I'm writing this in 2008, but when you read it, the calendar will tell you it is 2009. That wouldn't ordinarily be particularly noteworthy, since many blogs, including this one, alternate between running things just as they are written and scheduling them to appear a few days hence. It just seemed relevant to mention because two pieces I've recently had go up online that are linked to and provide teasers for Global Shanghai, 1850-2010 deal with time and forward-looking issues.
One is the concluding segment of a Danwei.org two-parter on Shanghai and visions of the future. This installment focuses on sci-fi writings with ties to that city, with passing nods to a couple of films, a fantasy poster that imagines Shanghai hosting a World's Fair in the 25th century, and the actual World's Fair set to take place there in 2010. It has something to offer fans of Neal Stephenson and other cyberpunk authors. But it also, perhaps less expectedly for at least some but not all readers of this blog, spends some time talking about a story written by the late Qing and Republican era intellectual heavyweight Liang Qichao, which has been analyzed insightfully by John Fitzgerald in a fascinating Thesis 11 article.

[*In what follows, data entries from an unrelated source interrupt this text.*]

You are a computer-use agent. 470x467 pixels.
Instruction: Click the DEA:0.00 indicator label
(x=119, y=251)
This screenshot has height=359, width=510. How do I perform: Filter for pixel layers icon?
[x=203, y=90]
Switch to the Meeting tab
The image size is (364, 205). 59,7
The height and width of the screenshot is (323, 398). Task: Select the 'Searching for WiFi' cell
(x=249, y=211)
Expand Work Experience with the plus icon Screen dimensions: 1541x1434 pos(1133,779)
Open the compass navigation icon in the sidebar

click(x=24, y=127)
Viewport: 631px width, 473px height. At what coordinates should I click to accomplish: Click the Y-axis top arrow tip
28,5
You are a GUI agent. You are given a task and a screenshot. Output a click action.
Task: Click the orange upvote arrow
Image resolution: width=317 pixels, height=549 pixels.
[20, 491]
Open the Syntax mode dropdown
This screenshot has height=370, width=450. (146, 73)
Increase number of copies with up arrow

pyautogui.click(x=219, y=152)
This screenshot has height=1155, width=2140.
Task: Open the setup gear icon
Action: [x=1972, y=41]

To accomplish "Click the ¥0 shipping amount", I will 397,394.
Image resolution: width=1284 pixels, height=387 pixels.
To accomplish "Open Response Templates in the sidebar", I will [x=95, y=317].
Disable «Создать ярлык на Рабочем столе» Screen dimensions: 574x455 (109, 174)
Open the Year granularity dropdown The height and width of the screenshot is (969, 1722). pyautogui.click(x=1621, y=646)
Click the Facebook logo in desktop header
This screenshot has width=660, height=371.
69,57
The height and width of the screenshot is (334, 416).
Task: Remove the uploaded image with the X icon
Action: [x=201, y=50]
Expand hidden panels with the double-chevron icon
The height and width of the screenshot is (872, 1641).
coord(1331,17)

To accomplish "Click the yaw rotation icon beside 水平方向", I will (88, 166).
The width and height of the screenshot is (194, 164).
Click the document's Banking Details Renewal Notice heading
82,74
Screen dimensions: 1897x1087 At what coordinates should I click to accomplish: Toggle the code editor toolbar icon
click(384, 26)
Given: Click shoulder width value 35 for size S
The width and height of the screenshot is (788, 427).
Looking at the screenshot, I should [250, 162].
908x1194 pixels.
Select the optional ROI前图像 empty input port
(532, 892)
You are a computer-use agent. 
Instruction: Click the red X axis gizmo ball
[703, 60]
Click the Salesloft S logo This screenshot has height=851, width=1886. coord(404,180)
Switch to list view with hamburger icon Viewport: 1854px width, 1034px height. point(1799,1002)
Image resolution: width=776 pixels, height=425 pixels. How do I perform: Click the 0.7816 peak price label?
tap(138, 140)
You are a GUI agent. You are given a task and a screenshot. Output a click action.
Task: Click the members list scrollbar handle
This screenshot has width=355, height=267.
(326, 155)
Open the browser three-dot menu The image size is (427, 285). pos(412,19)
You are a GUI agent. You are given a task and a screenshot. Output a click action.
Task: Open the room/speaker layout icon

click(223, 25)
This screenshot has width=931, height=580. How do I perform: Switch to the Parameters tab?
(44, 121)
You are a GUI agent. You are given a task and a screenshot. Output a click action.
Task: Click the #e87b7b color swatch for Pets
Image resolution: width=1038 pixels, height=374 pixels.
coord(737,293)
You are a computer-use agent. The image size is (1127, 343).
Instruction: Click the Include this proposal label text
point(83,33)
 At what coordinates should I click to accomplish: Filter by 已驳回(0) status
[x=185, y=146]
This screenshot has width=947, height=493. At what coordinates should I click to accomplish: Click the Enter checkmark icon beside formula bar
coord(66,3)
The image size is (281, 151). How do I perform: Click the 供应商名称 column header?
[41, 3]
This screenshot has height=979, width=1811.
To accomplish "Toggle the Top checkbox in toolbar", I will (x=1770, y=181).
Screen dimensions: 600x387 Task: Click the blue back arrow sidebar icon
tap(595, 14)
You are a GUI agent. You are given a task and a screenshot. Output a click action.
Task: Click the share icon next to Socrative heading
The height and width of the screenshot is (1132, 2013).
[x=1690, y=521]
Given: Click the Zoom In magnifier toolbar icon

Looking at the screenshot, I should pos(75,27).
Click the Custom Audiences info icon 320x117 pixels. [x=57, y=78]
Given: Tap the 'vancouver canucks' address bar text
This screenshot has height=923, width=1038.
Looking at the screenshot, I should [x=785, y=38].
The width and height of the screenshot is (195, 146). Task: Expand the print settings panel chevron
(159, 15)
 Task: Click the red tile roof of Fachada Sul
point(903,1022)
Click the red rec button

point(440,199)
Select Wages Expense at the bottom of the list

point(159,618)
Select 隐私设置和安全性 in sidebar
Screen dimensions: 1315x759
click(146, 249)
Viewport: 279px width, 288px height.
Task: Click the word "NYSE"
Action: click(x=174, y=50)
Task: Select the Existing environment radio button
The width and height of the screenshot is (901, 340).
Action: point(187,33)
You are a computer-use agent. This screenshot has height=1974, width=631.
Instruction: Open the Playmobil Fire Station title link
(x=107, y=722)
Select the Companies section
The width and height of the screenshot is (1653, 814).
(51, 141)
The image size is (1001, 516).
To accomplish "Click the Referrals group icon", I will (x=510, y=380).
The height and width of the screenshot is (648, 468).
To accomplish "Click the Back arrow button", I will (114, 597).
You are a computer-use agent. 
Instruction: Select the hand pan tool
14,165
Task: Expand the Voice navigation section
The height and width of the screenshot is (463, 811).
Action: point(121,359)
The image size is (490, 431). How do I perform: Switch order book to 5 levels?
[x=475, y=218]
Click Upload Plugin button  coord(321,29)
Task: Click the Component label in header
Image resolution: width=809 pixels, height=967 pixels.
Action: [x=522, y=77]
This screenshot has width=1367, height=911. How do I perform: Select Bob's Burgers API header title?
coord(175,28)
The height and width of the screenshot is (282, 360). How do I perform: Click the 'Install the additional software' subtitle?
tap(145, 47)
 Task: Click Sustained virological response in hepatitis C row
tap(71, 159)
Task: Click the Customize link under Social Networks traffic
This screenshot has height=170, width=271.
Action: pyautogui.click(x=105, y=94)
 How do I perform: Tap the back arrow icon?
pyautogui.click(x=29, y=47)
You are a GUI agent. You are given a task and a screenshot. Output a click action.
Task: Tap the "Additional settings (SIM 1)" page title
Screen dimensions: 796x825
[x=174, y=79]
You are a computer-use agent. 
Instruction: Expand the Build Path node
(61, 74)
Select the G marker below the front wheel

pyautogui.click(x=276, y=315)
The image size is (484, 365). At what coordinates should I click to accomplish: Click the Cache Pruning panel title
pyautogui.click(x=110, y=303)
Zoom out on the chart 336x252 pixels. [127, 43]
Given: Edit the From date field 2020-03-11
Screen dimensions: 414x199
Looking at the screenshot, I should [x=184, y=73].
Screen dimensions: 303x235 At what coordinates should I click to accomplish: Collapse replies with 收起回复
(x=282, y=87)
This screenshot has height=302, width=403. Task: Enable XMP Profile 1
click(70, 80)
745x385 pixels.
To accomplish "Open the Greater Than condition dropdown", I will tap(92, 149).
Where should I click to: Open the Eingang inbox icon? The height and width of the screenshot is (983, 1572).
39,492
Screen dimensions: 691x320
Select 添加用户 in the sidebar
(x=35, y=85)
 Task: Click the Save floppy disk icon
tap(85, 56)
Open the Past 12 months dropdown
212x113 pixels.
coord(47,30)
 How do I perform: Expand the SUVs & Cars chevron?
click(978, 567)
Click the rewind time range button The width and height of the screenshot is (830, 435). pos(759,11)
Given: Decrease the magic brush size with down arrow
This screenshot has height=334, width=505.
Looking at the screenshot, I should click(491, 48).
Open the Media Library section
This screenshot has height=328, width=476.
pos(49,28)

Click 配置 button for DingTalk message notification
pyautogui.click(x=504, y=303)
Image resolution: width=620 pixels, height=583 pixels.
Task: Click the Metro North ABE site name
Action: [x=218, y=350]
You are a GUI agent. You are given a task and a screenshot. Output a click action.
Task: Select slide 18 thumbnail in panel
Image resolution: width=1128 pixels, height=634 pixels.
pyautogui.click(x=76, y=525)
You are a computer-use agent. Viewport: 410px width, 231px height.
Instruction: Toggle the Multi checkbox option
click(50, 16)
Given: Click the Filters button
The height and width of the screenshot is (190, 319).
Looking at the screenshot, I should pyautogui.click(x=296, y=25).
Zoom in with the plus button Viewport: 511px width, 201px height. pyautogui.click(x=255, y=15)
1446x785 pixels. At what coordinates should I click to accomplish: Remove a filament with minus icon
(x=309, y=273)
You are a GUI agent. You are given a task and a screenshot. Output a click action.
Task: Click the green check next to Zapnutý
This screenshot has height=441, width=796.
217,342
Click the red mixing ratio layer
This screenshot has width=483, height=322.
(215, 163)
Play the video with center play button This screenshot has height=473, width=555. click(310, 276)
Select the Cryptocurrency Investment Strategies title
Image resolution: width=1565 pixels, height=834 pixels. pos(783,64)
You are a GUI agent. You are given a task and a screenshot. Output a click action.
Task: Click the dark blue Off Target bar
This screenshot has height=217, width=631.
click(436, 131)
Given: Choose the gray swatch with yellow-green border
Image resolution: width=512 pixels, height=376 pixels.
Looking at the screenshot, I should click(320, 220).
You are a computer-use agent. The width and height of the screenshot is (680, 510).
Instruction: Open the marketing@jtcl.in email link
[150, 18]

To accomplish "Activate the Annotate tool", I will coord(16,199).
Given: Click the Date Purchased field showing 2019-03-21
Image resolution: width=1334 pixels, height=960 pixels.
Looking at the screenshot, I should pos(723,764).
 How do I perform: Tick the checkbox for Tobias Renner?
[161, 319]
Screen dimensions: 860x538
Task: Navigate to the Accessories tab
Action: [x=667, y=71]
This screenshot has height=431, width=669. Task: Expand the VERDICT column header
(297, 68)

My other recent online Global Shanghai-related publication with a futuristic dimension was one I did for the wonderfully varied History News Network site. Befitting an essay aimed more at historians and those interested in the past than China-focused readers per se, it explores the question of why someone belonging to the presumably backward-looking academic guild of which I am a member would include a date set in the future, 2010, in the title of a book.
There's a bit of other Global Shanghai news to report since my last SPS post, including two reviews I am very pleased with that can be accessed here and here. I've also got two other book teasers of a sort up on the web, each on sites I like a great deal. One appeared on the Campaign for the American Reader website, as part of their "Page 99 Test" feature. Their invitation to focus on that page gave me the challenge of reflecting anew about the chapter in the book dealing with the year 1975, which was in many ways the most difficult one for me to write. The other was written for The Asia-Pacific Journal: Japan Focus. I won't say anything more about that here, however, as China Beat will be running a post tomorrow (the tomorrow of this piece's publication, not the tomorrow of my writing these words) devoted exclusively to emphasizing how much interesting China-related material that venue, which originally concentrated more tightly on Japan, has been carrying.